### The exercise
In one to three sentences, how does the review of Dreams in Transit explain what the wordless "dream woman" does for the film?

### Excerpted passage

== == ==

A review by
Austin Fido
On a recent trip to Tobago, a first-time visitor got lost. Hopelessly bemused by a winding road, certain he was already three or four wrong turns into his journey, he stopped to beg direction from a man sitting on a bench in the afternoon sun.
The gentleman smiled indulgently at the tourist, looked to his right and left, and shrugged: "It have many ways to get there," he said gently.
Screened in public for the first time at the recently concluded T&T Film Festival, Dreams in Transit is a 30-minute interrogation of issues of personal identity. Specifically, Trinidadian identity. How does one arrive at "Trinidadian" as a description of self? It have many ways to get there.
It is tempting to describe Dreams in Transit as an autobiographical film: it is narrated from the perspective of a London-based, Trinidadian woman; writer, director and producer, Karen Martinez. But the narrator is not Martinez, it is Martina Laird: also a woman, also Trinidadian, also based in London.
To further complicate the question of the identity of the film's protagonist, the principal character is a woman in a white dress who never speaks at all. Played by Catherine Emmanuel, the "dream woman" leads the narrative all over Trinidad and beyond, wordlessly refocusing attention on the personal in the shape of an entirely fictional person.
Fiction invites an audience to experience something foreign as its own. In Dreams in Transit, the effect of the narrative device is to turn what might otherwise be regarded as one woman's response to her own circumstances into a nuanced examination of Trinidadian identity that is accessible to anyone with a sense of self.
The film is non-fiction driven by a fictional construct. It is a series of interviews in which the lead is mute. It is a documentary–potentially the most prosaic form of filmmaking–with the structure and sensibility of a poem.

== == ==

### Data records
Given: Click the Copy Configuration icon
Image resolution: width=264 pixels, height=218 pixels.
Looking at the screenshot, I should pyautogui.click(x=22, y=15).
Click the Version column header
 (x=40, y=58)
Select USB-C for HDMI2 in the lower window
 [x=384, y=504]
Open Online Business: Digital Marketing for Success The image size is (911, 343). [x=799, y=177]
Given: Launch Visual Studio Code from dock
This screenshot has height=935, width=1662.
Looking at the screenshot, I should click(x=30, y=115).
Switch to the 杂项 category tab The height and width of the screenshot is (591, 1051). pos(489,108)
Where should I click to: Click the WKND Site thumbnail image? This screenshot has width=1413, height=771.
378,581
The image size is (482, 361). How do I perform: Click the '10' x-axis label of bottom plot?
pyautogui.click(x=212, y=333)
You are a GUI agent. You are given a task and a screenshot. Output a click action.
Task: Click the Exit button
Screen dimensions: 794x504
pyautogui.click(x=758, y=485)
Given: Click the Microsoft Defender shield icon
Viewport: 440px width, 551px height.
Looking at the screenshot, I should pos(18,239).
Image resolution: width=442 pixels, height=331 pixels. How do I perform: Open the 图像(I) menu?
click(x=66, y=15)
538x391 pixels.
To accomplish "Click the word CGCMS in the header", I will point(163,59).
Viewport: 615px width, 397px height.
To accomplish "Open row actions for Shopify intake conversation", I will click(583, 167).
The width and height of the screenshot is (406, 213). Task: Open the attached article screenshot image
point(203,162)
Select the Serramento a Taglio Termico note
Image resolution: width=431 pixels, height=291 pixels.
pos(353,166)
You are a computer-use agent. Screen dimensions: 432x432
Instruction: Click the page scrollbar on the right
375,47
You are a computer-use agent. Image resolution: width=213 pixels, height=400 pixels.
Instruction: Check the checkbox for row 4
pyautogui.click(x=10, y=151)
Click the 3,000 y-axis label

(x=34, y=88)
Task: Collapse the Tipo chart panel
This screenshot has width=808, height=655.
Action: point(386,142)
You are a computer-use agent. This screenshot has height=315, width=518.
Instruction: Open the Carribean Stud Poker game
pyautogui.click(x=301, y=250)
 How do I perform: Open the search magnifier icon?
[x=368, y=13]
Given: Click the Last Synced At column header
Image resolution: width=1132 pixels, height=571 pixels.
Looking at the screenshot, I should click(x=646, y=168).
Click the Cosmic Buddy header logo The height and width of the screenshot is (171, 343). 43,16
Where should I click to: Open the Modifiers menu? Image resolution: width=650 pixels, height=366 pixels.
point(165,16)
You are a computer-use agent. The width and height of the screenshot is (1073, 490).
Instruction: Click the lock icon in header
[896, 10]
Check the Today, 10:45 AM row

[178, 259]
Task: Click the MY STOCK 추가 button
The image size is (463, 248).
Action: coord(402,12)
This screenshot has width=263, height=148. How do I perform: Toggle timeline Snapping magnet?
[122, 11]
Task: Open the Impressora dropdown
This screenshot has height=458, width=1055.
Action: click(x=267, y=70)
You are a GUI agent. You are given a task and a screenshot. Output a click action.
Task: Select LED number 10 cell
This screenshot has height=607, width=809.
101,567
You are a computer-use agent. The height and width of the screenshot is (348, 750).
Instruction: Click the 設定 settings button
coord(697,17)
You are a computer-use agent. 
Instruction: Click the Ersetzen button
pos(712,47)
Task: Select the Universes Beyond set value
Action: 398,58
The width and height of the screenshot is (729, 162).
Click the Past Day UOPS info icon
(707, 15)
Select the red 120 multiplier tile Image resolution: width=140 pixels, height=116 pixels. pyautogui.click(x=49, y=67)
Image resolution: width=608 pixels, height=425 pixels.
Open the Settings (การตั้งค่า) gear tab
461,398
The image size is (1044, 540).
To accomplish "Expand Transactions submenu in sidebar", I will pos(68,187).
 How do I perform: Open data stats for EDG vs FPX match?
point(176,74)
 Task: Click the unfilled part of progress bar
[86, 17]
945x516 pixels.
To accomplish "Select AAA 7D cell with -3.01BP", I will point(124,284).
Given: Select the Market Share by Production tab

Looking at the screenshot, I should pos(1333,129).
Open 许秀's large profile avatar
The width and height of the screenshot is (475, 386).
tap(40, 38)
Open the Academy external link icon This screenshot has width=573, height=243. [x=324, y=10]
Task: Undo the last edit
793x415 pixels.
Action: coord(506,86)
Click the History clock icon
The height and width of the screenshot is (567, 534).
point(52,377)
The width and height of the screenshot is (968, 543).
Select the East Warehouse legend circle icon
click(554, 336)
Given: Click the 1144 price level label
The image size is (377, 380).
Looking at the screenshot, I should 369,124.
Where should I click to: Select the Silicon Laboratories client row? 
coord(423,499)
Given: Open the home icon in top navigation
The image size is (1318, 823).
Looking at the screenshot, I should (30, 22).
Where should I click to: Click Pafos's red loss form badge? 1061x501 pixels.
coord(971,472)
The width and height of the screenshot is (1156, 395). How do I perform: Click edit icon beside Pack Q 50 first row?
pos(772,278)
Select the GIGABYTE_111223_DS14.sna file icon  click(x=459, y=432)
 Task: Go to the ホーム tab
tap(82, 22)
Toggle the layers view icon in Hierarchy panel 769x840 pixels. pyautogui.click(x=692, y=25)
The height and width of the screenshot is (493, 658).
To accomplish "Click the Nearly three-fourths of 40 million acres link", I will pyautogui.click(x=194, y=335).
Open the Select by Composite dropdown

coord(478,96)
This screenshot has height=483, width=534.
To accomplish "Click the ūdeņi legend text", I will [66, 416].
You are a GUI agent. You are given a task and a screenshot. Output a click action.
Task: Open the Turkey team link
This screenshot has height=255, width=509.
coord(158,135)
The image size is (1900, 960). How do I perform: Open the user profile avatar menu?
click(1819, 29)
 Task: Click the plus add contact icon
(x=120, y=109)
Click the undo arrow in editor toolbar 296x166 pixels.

== == ==

### Problem solution
According to the review, fiction invites an audience to experience something foreign as its own. The fictional "dream woman" turns what might be seen as one woman's response to her own circumstances into a nuanced examination of Trinidadian identity that anyone with a sense of self can access.